Peru has had the influence of Japanese cooking for over 100 years now. When one compares that to the relative short period of time Japanese cooking has influenced mainstream America one can begin to appreciate how substantive the effects might be. The newest phase of culinary creativity is called “Novoandino” or the new cooking of Peru. It is one born out of the fusion of ancient Indian and modern day Japanese cooking.

THE PHILIPPINES 

It is most telling that this island archipelago was named for a Spanish King, (Phillip). Spain was as intent as the other European powers of the day in spreading her colonial grip as far and wide as possible. One of Spain’s most strategic stages became the Philippines whereby they could easily trade with China. In the process, the Philippines became the first Asian country that practiced Catholicism and the effect on the Filipino tables didn’t stop with the saying of grace.

 INDIA AND INDONESIA 

A number of the islands in the Caribbean became major producers of sugar. After the abolition of slavery in the colonies indentured labor became the last significant pool of cheap labor now to be utilized by the planters. Mainly this source of labor came from India. With their arrival it wasn’t long before curries and roti bread began to work their magic scent throughout the Caribbean. Many other dishes of East Indian heritage commingled with the Caribbean table from the mid 1800’s now particularly on the island of Trinidad.

The Indonesian dish known as rijstaffel (Dutch for rice table) came west via the Dutch from Indonesia in the 18th century to the Dutch controlled countries of the Caribbean such as St. Maarten, St. Eustatius, Aruba and Bonaire. It is a highly ritualistic style of dining that consists of hot rice paired with a stunning array of small, tasty dishes that include seafood, meats, vegetables, sauces and the like. Servants stood behind the chair of each guest ready to provide soothing morsels when necessary to cool a burning palate.

The Dutch, attracted by nutmeg and cloves waged wars over the Spice Islands of Indonesia and colonized the entire archipelago. Through the Dutch traders chile peppers were brought there from Mexico. Peanuts from the Americas provided sauces for satays. Yuca came from the Caribbean and sweet potatoes from South America.

A BRAVE NEW WORLD

When I first delivered a speech entitled “Fusion Cuisine” in 1988 I caused quite a stir.
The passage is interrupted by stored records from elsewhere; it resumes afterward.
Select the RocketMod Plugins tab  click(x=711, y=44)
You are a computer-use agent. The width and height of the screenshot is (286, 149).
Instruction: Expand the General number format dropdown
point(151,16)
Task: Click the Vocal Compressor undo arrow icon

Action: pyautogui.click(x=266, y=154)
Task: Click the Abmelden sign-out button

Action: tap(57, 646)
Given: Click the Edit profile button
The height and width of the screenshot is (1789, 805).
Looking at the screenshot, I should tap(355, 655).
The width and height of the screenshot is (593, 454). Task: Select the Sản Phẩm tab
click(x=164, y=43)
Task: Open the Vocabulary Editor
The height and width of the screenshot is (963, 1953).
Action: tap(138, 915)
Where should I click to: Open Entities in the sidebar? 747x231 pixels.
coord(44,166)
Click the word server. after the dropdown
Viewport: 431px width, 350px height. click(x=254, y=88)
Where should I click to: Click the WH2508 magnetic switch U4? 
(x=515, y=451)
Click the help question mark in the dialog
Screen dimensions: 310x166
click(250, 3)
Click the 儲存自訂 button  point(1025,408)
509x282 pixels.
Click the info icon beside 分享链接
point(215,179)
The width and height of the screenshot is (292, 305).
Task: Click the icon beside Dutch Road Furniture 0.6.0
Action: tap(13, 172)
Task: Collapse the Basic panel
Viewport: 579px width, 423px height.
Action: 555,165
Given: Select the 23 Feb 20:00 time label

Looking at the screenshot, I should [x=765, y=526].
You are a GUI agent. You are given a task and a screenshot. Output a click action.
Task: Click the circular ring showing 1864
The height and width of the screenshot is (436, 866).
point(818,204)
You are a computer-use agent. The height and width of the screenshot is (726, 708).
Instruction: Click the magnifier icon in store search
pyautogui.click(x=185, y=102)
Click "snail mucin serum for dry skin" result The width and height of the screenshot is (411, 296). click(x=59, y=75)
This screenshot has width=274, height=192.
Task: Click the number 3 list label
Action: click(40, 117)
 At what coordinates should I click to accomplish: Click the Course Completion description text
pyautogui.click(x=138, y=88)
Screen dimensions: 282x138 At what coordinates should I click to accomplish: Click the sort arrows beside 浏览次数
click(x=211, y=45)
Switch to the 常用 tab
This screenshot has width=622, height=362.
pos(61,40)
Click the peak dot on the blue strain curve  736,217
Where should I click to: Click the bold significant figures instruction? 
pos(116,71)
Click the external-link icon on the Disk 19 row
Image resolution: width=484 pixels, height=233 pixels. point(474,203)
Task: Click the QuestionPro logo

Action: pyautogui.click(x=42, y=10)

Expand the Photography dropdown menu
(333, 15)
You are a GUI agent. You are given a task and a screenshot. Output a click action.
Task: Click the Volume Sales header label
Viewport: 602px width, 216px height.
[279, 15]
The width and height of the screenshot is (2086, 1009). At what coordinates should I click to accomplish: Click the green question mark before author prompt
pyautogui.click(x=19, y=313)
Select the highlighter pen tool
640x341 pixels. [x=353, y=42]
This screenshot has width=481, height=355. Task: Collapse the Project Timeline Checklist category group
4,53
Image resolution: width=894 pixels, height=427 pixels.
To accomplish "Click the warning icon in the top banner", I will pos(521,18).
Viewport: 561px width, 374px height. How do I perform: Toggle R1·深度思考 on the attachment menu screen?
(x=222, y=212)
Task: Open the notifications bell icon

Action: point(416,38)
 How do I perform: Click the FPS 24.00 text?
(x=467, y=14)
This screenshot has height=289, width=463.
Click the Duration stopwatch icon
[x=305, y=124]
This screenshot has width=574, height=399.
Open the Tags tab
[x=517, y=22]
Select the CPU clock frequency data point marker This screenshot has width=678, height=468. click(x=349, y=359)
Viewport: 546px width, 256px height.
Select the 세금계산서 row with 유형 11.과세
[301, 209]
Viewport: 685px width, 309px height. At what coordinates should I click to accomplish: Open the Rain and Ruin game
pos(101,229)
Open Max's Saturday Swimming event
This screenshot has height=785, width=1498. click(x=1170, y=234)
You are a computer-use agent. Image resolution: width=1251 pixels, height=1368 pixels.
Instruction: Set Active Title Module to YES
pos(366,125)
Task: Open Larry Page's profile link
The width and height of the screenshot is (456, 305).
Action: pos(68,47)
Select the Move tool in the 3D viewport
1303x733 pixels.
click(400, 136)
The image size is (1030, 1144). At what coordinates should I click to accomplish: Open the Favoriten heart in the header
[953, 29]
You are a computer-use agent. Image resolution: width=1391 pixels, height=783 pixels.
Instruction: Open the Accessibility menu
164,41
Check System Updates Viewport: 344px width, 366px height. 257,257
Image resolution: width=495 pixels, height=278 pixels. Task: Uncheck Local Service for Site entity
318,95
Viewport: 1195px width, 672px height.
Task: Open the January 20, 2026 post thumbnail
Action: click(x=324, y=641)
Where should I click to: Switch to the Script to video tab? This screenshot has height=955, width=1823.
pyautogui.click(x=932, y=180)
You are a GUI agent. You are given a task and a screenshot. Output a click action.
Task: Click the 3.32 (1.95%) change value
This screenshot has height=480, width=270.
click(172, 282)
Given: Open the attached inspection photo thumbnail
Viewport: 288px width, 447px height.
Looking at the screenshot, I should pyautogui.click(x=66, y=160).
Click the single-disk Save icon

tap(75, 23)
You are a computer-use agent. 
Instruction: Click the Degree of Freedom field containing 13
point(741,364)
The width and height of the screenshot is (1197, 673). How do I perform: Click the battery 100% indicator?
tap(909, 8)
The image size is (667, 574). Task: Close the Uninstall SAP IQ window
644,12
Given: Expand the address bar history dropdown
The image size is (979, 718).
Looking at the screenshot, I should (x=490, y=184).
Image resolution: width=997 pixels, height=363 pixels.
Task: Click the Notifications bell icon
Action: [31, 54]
I was the first chef to ever use that term. Its meaning is typically shifted by detractors but meanings often are. The debate goes on to this day if “fusion cooking” is a good or a bad thing. There are bad examples of “classic” cuisine just as often as there are bad examples of “fusion cuisine”. But culinary experimentation has gone on throughout history and will continue to do so. When I reached the end of that speech I quoted Walt Whitman who wrote in his revolutionary poem, “Leaves of Grass”, “Do I contradict myself, very well then, I contradict myself; I am large, I contain multitudes.”

The multitudes that are weaving their way into this North American region of “Las Americas” is doing that, and then some.